"Kadın Katlini Önlemeyen Devleti CEDAW'a Şikayet Edebiliriz"
Devletin, polise, jandarmaya ve savcılığa başvurduğu halde Hülya Tazegül'ü koruyamamasını avukat Habibe Yılmaz Kayar, 4320 Sayılı Ailenin Korunmasına Dair Kanun'un uygulanmasına ilişkin eksikliklerle ilişkilendiriyor.
Tazegül, 18 Mayıs 2011'de kocası tarafından başından vurularak öldürüldü.

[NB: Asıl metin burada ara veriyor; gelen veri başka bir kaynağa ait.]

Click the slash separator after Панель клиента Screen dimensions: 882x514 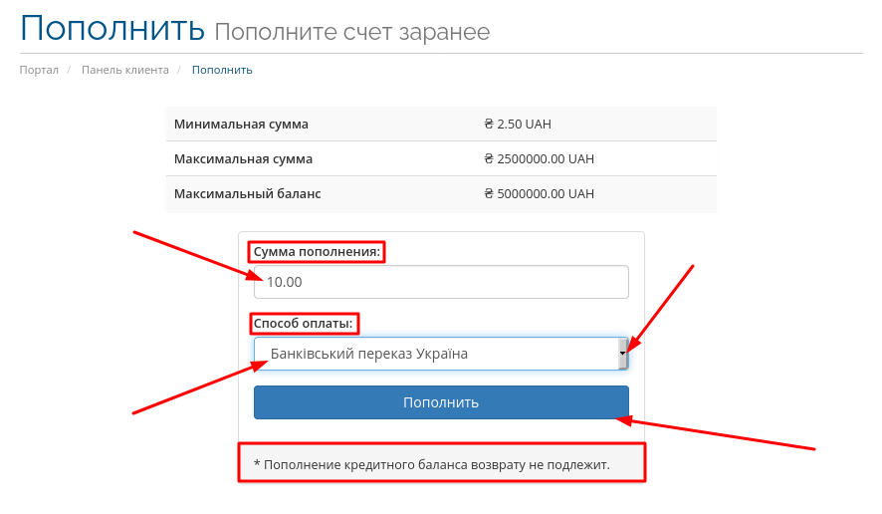tap(180, 70)
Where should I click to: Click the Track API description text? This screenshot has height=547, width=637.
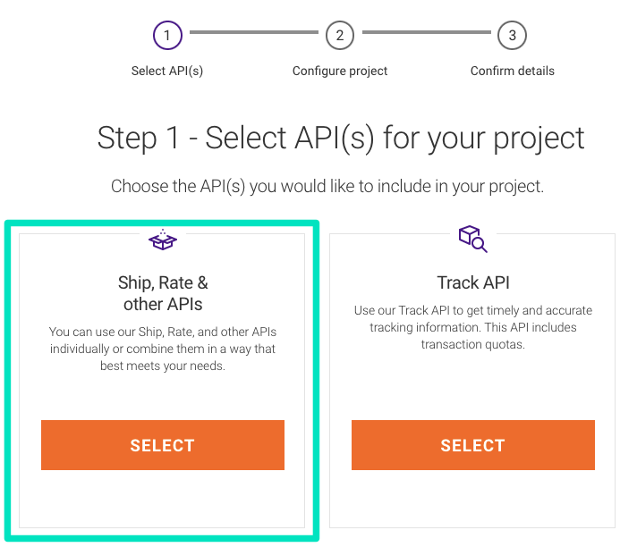click(x=473, y=327)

Kadınlara Hukuki Destek Merkezi Derneği'nin (KAHDEM) kurucusu Kayar'a göre, 4320 Sayılı Yasa, aile mahkemesi hakimlerine saldırganın evden uzaklaştırılması anlamına gelen "koruma tedbiri kararı" alma yetkisi verse de savcılıklar başvuruları gereken hızla aile mahkemesine gönderemiyor, aile mahkemesi mesai saatleri dışında çalışmadığı için zamanında karar alınamıyor, karar alınsa da kolluk kararı saldırgana yeterince hızlı tebliğ edemiyor. Ayrıca saldırganın denetlenmesine ilişkin prosedürde de eksiklikler var.
Oysa Türkiye'nin 11 Mayıs'ta ilk imzacısı olduğu "Kadına Yönelik Şiddet ve Aile İçi Şiddetin Önlenmesi ve Bunlarla Mücadeleye Dair Avrupa Konseyi Sözleşmesi", kadına yönelik şiddeti ilk kez açıkça insan hakkı ihlali ve ayrımcılık olarak tanımlıyor. Sözleşme ile imzacı ülkeler, koruma tedbirlerini hayata geçirmekle yükümlü kılınıyor.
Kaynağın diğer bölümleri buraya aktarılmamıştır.